** TASK PROMPT **
Copy these records word for word, beginning at the line that contains "Click the vertical scrollbar down arrow" and continuing through the end of the records.

** RECORDS FOR PROCESSING **
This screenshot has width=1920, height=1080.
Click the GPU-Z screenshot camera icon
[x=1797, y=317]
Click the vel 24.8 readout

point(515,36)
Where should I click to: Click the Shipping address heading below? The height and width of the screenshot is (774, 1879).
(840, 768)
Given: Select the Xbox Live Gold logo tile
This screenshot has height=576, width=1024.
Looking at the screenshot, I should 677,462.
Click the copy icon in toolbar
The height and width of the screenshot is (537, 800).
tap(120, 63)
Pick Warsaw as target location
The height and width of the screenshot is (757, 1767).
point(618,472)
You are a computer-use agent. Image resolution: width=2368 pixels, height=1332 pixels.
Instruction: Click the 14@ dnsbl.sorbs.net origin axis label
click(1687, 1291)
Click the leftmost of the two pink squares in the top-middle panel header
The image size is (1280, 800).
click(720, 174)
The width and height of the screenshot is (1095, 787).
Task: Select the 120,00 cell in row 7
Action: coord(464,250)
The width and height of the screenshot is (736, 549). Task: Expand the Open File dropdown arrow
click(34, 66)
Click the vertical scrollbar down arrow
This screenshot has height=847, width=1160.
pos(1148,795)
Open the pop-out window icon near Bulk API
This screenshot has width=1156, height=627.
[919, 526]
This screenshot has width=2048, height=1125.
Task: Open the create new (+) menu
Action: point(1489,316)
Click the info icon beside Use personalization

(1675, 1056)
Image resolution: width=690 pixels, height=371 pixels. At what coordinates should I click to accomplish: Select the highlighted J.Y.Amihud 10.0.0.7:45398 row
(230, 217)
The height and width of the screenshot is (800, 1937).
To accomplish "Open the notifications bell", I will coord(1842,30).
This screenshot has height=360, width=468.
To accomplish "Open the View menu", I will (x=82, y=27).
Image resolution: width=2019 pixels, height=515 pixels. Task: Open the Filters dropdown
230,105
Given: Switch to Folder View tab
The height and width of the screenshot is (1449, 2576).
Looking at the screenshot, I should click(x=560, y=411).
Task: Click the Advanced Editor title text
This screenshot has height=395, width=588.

** THE REPLY **
Click the vertical scrollbar down arrow
This screenshot has height=847, width=1160.
pos(1148,795)
Open the pop-out window icon near Bulk API
This screenshot has width=1156, height=627.
[919, 526]
This screenshot has width=2048, height=1125.
Task: Open the create new (+) menu
Action: point(1489,316)
Click the info icon beside Use personalization

(1675, 1056)
Image resolution: width=690 pixels, height=371 pixels. At what coordinates should I click to accomplish: Select the highlighted J.Y.Amihud 10.0.0.7:45398 row
(230, 217)
The height and width of the screenshot is (800, 1937).
To accomplish "Open the notifications bell", I will coord(1842,30).
This screenshot has height=360, width=468.
To accomplish "Open the View menu", I will (x=82, y=27).
Image resolution: width=2019 pixels, height=515 pixels. Task: Open the Filters dropdown
230,105
Given: Switch to Folder View tab
The height and width of the screenshot is (1449, 2576).
Looking at the screenshot, I should click(x=560, y=411).
Task: Click the Advanced Editor title text
This screenshot has height=395, width=588.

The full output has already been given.